Tuesday, 3 December 2013

Privacy Revolution Resolution

Internet governance took a positive step, albeit in a non-binding direction on Wednesday. When the United Nations passed The Right to Privacy in the Digital Age, it finally addressed concerns weighing heavily on everyone’s mind in the aftermath of the NSA leaks.

The need to convene and contend with reckless espionage was clearly the result of recent phone taps affecting heads of state coming to light. The German and Brazilian delegations that co-sponsored the resolution probably debated names like, “The Right to Privacy from the Nosy U.S. in the Digital Age," before settling on the current, less accusatory version.

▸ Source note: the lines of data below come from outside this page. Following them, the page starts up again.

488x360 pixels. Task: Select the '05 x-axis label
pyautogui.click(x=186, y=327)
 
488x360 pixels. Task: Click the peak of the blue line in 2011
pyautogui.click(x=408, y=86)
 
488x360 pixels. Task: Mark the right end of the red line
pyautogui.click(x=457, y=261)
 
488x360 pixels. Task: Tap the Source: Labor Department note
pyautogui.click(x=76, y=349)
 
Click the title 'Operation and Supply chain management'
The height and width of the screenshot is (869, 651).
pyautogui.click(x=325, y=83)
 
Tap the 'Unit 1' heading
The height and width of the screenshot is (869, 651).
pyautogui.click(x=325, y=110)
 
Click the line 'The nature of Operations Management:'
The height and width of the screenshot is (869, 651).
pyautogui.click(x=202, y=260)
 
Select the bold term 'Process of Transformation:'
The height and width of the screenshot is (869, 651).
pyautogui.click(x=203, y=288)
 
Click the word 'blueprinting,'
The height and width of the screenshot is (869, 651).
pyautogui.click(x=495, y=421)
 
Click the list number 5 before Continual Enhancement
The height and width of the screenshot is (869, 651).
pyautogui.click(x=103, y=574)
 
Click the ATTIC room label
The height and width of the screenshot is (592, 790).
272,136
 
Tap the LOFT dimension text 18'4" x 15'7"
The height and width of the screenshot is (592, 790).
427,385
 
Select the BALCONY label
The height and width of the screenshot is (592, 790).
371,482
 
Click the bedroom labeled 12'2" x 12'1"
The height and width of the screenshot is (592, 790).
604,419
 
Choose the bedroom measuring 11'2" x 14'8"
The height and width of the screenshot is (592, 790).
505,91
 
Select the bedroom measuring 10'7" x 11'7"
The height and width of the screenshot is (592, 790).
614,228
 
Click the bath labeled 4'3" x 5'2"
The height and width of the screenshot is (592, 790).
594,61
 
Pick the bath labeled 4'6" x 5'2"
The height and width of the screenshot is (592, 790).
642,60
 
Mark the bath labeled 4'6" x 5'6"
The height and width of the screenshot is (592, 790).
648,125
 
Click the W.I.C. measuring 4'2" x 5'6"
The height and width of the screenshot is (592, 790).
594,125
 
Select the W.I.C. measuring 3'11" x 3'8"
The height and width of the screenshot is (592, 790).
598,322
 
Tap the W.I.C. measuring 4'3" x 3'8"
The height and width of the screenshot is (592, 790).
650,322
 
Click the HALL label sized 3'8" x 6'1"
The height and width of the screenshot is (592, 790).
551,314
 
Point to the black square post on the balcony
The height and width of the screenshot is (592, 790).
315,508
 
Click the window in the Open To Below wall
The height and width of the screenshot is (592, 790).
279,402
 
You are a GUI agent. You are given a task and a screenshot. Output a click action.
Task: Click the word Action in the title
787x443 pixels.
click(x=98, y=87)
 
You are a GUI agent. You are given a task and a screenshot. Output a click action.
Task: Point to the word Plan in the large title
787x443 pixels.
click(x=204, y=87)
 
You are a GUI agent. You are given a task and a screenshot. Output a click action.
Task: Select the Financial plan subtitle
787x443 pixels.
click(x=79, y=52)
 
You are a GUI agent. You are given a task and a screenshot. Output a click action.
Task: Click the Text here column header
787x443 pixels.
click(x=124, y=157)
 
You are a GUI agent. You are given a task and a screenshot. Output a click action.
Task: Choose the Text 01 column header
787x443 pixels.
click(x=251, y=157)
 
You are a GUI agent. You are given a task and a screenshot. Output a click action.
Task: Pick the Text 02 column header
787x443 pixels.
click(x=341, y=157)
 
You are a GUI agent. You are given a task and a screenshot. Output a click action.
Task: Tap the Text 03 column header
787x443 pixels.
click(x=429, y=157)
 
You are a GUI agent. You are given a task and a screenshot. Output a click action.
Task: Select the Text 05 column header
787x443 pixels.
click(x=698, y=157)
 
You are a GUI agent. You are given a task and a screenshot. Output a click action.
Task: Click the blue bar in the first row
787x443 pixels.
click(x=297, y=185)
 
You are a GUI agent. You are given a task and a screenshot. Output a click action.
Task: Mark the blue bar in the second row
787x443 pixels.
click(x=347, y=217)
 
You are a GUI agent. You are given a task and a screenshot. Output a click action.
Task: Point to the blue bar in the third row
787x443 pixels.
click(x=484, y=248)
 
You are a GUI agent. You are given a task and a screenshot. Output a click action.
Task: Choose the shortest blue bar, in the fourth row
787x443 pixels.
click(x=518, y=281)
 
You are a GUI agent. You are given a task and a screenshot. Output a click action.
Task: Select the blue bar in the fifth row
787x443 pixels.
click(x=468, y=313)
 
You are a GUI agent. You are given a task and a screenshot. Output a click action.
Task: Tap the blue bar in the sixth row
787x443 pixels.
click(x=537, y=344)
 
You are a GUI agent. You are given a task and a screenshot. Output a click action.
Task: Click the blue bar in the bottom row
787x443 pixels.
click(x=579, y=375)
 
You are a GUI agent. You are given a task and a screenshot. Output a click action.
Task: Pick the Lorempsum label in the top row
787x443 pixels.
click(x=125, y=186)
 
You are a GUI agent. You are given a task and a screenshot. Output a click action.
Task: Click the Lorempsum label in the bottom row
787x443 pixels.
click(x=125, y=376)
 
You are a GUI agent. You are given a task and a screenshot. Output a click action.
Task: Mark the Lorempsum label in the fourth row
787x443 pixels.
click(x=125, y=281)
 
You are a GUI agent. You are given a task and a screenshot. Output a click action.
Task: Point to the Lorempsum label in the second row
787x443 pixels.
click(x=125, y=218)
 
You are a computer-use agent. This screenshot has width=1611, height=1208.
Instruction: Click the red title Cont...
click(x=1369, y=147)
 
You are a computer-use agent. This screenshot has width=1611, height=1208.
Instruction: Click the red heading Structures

The resolution gave representatives the chance to generate a discussion and ideally move the issue of online privacy to a more prominent position.

Comments ranged from thoughtful to semi-unrelated:

Sweden expressed disappointment that a stipulation to the "enjoyment of all human rights, online and offline, including the freedom of expression and the right to privacy" had not been included.

While North Korea suggested other countries "should...abstain from talking about human rights violations in other countries," essentially saying, “we aren’t the only ones violating human rights on a daily basis, so back off.”

Which leads to the overarching problem of what wasn't the primary motivator or point of this resolution: our privacy rights as individuals.  In the current resolution, the average citizen's right to privacy was too quickly conflated with government rights and national autonomy. Representatives referenced the sinister reality that Edward Snowden’s classified documents revealed. But, it is certainly the erosion of the average citizen’s privacy rights that should concern us.

As the internet grows out of its adolescence and becomes an integral part of all of our lives, the question of how to maintain control grows more unsettling. This resolution sounds nice and may give some much needed venting time to ticked-off member nations, but it is a shadow of a plan for what to do next. It's time for governments to take an aggressive approach to protecting the rights of those who don't deserve unwarranted surveillance. Until then, individuals will need to sort out their own privacy and security solutions.